I have been following the blogger girlsgonechild ever since I discovered she was a mom of twins plus two older singletons. She recently posted a sort of anti-ode to 2015 and all of its crappiness for her and her loved ones. I was particularly struck by the following excerpt which pretty well sums up, more beautifully than I ever could, what I have been feeling lately:
This was the year I came to grips with age and what it does to a person — what it looks like to change and not to . . . how the past exists as a looking glass, with sliding doors that remind us of the things we didn’t do and the places we never saw and the people we never met on backpacking trips we never took.
Ever since my two new babies came home, I have been spending a lot of time with my looking glass past and some of my sliding doors. Having three small children makes life feel so very permanent and unchangeable. And it’s not necessarily that I want things to change, so much as that I can’t help but wonder what might have been had different doors been taken, or not taken. I keep thinking back to some of those moments that seemed to mean so much to the course of my life and that still linger even after all these years, like . . .
that boy I fell in love with my first year in college who loved my while I broke apart and then broke my heart once I was well again.
And that girl I thought I would be friends with forever except I gave her up for that boy. I know she’s out there somewhere still as lovely as ever but lost to me.
I think about when I transferred colleges, ostensibly because my father with sick, but largely because I was scared to death of not being the smart one anymore.
About my year spent hiding at home with my mom going to therapy and trying to find my way. About the school I choose to transfer to, where I was the smart one again, where I wasn’t as challenged academically, but where I also felt so much more safe and comfortable and where I eventually met my husband senior year.
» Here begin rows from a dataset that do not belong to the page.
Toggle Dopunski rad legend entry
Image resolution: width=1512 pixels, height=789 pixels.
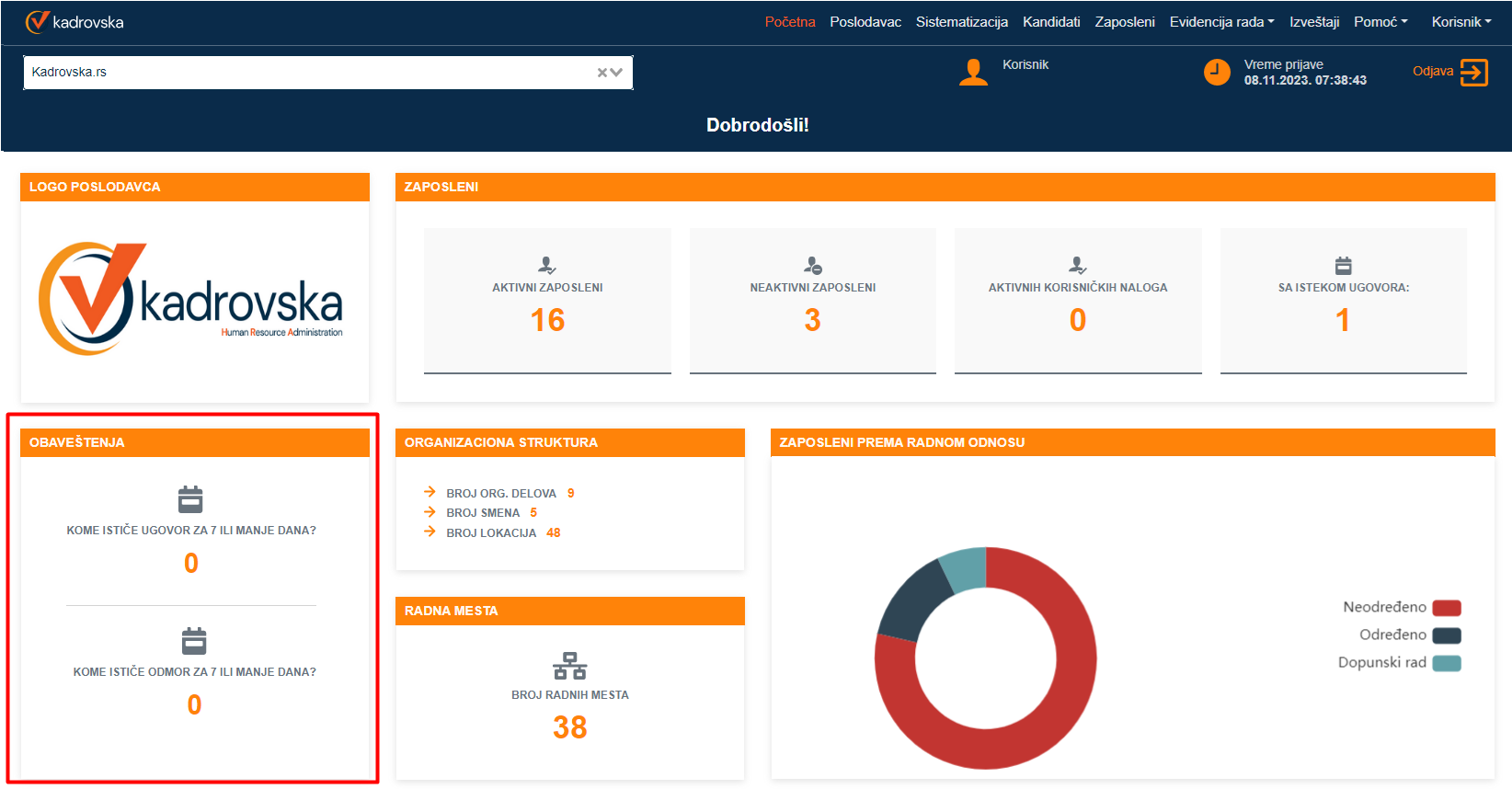(1398, 663)
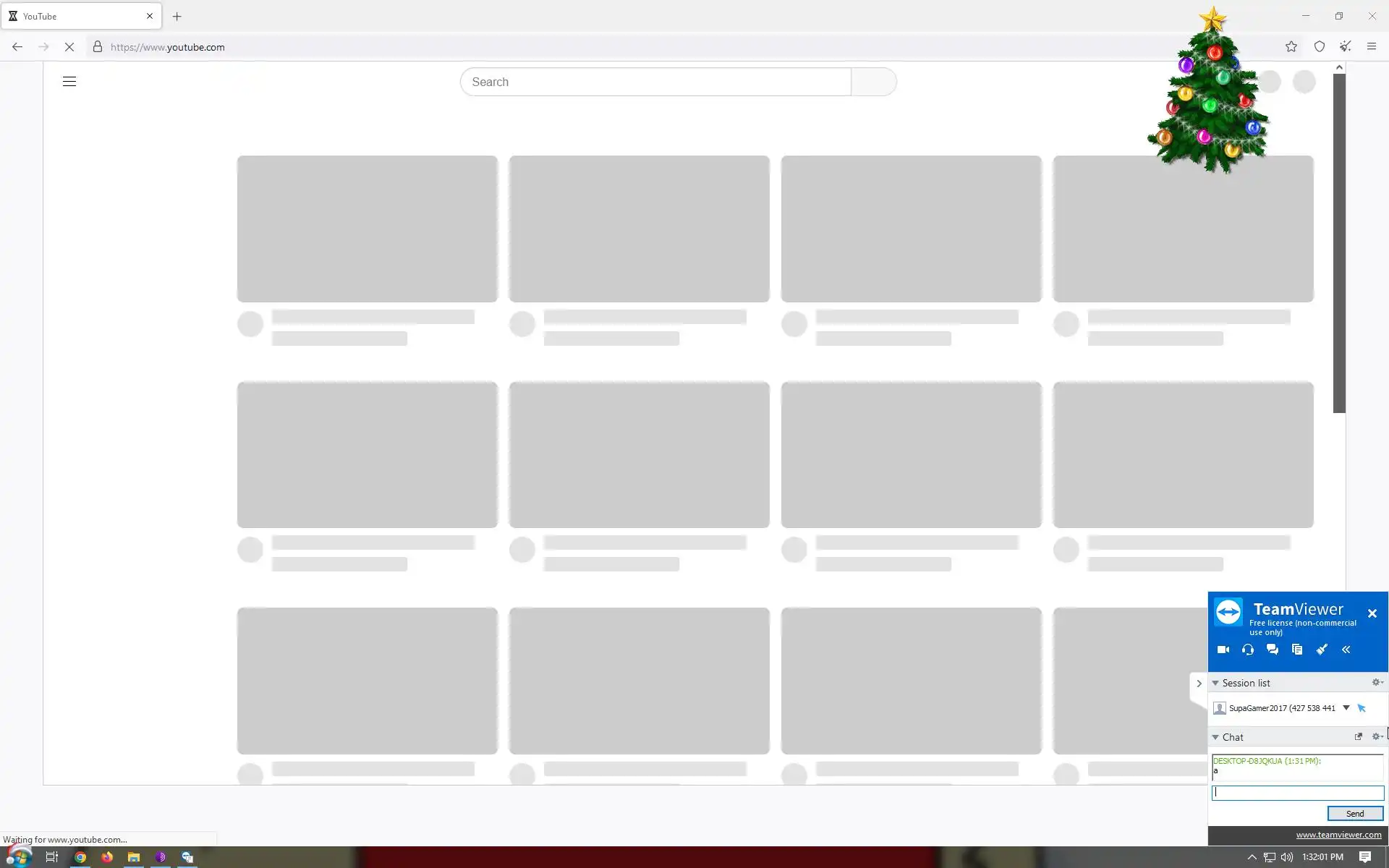Click the TeamViewer chat bubbles icon

point(1273,650)
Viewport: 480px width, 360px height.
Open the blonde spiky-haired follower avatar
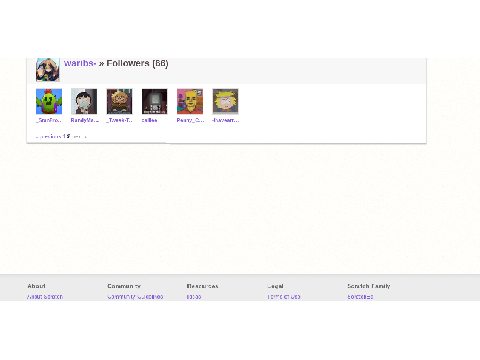point(225,101)
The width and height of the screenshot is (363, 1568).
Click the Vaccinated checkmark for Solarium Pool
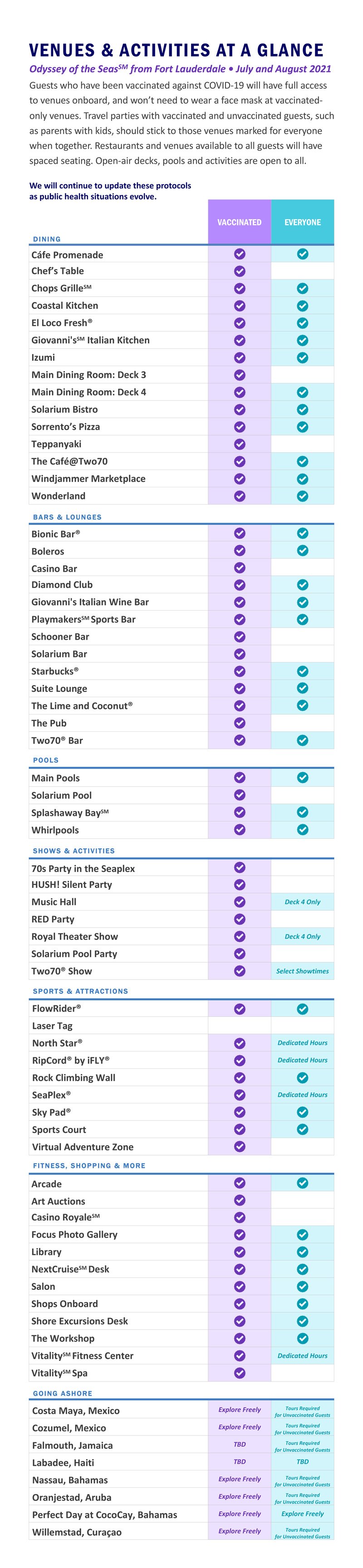click(x=240, y=794)
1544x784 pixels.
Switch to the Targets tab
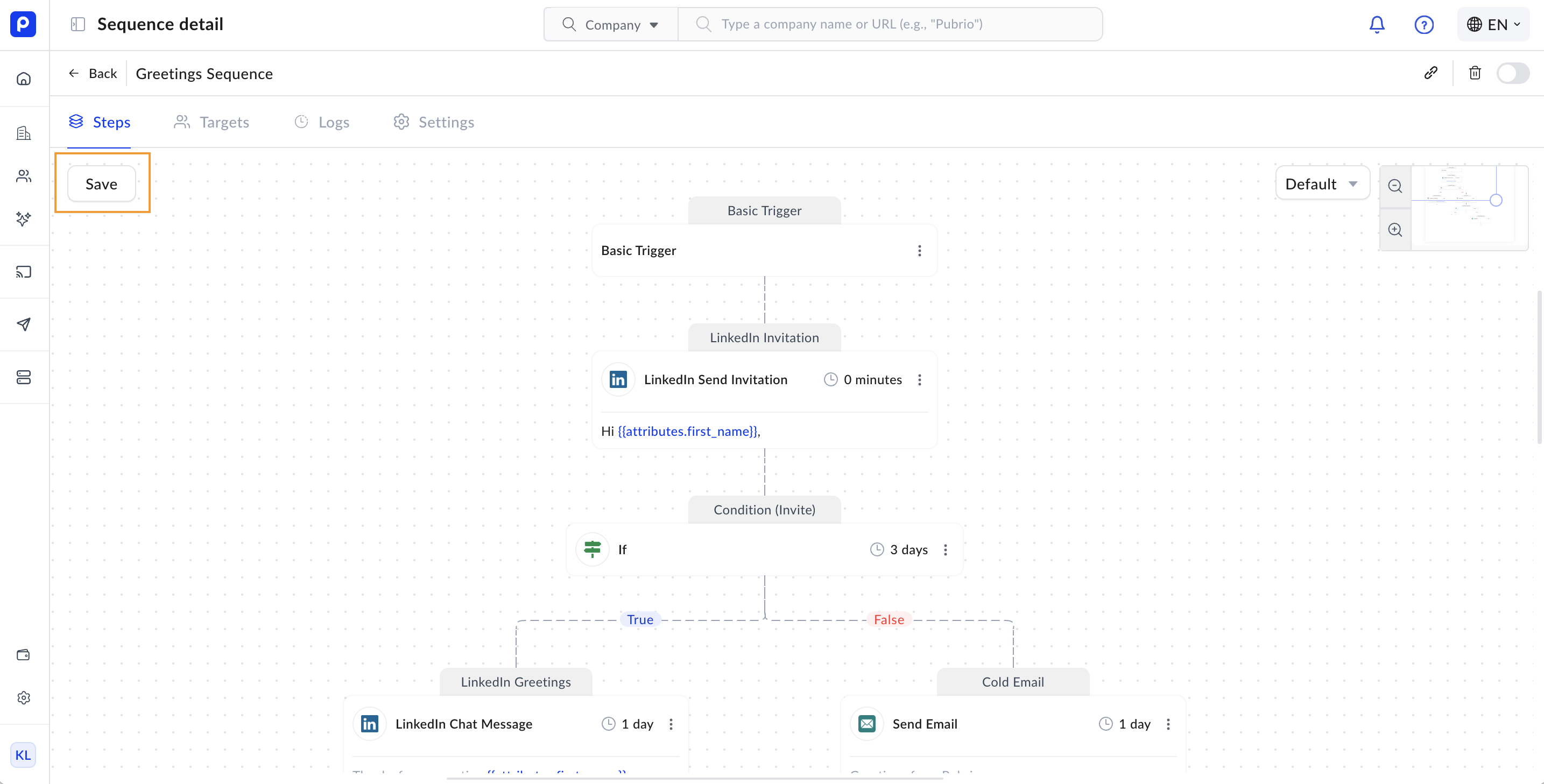pos(211,122)
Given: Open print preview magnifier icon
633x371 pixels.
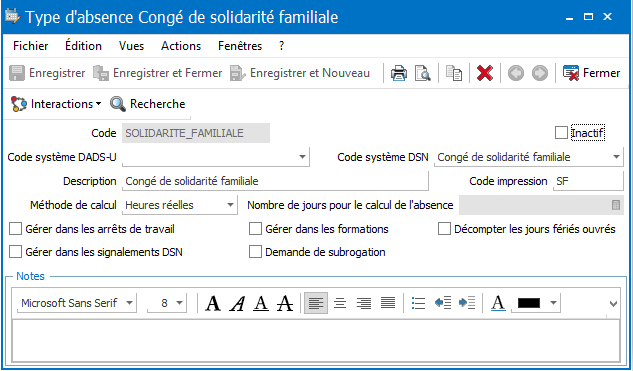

I think about how I was going to spend junior year studying French in Madagascar but ended up going to Europe instead like everyone else. About that PhD in anthropology I was going to pursue after college before fear of unemployability and law school got in the way.
Then there’s the book I always wanted to write (narrative nonfiction, like The Devil in the White City) but which I will never have time for now that I am surrounded by three small children who need me every waking moment of every day.
I think about the poems I used to write and the friends I used to have; the boys I used to kiss around campfires while drinking bad beer and smoking cigarettes.
I don’t think of these sliding doors with regret so much as curiosity. Where would I have gone? Who would I have known? What would I have done? Who would I have been?
Maybe I would have ended up just where I am. Maybe not. I guess getting older means coming to terms with questions that have no answers, with paths not taken and choices made, which all add up to the life that you have.
And it’s not that you can’t change what you have, you can and you should. Change is good. But you cannot go back through those sliding doors. There’s no one there waiting for you anymore. Not even you.